Most students defined goodness as putting others' needs ahead of one's own.  Different ones expressed pretty much the same idea in a variety of ways.  I have no problem with the definition per se, though I pointed out that defining goodness as "selflessness," as a couple of them put it, could be problematic to a Christian value system, since God, who is widely believed to be "good," is anything but selfless, demanding worship, obedience, unconditional surrender, and sacrifice (though, admittedly, these may not exactly be needs).  In fact, according to many pastors' interpretation of the Genesis story, the creation of man is solely due to God's desire to be worshipped.  "Fear and trembling" is how he prefers humans to respond to a sense of his presence.  This is hardly selflessness.

And speaking of Genesis, what about the Tree of the Knowledge of Good and Evil that Adam and Eve reportedly were forbidden to eat the fruit of?  Assuming the "knowledge of good" is meant literally and assuming that the primeval humans "knew" God, are we then to conclude that God is not really good?  that he is in fact beyond good and evil?  that in his holiness, we humans are incapable of even grasping God's morality, much less judging it?  The Book of Job, of course, raises the same question.  Is it possible that being holy is not just quantitatively but also qualitatively different than being good?  An intriguing concept, more so for me, I suspect, than for eighteen year olds.

In his arbitrariness, unaccountability to anyone or to any principle, and self-proclaimed role as sovereign "decider," perhaps George W. Bush has been our holiest President, no doubt greatly to his discredit ... to speak, sentimentally, from a democratic perspective.

And does the story of Eden suggest, as the poets Milton and Blake suspected, that knowledge of good is impossible without the knowledge of evil?  or that, after the Fall of Man, knowledge of good is acquirable only through the knowledge of evil?

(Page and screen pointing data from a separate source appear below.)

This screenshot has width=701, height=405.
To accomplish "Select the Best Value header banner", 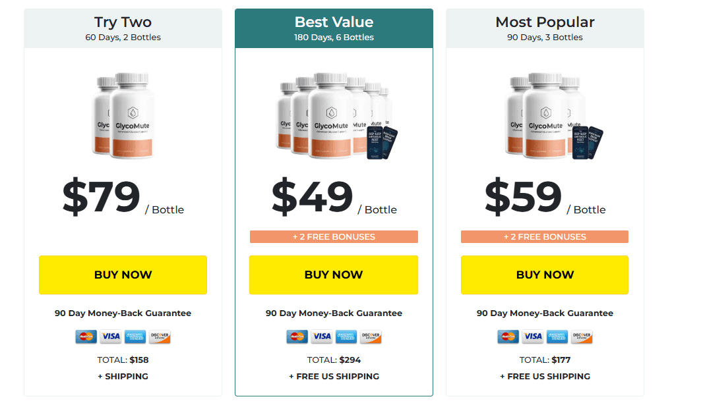I will click(333, 26).
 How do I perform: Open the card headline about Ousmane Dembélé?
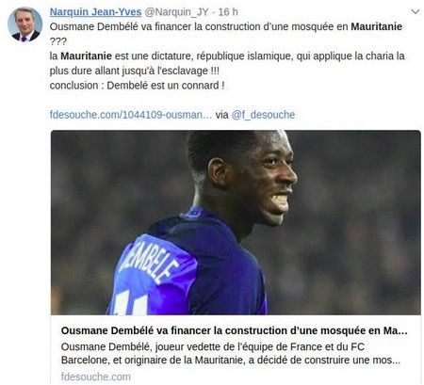tap(234, 330)
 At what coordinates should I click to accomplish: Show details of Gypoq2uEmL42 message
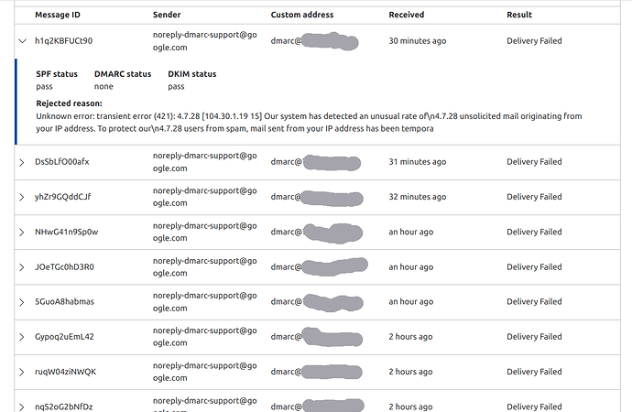tap(22, 337)
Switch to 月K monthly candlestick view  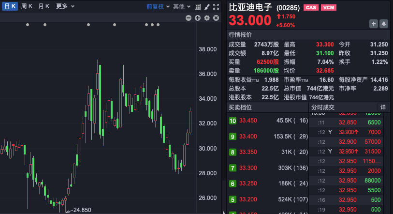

Then is it possible that the Christian God is not only not nice (a universal deluge and a request of one's follower to sacrifice the life of his favorite son are hardly nice), but also not even good?  So then, could the ancient Greeks have been absolutely correct in developing a purely civic and secular morality in the absence of a divine morality?

Christians, of course, have no qualms about observing that Zeus and other pagan deities were immoral; but re-read Genesis and the Book of Job and most of the theological explanations about the necessity of God's sacrificing his "only begotten Son" to satisfy his own sense of justice, and tell me how morality plays into the Judeo-Christian God's behavior.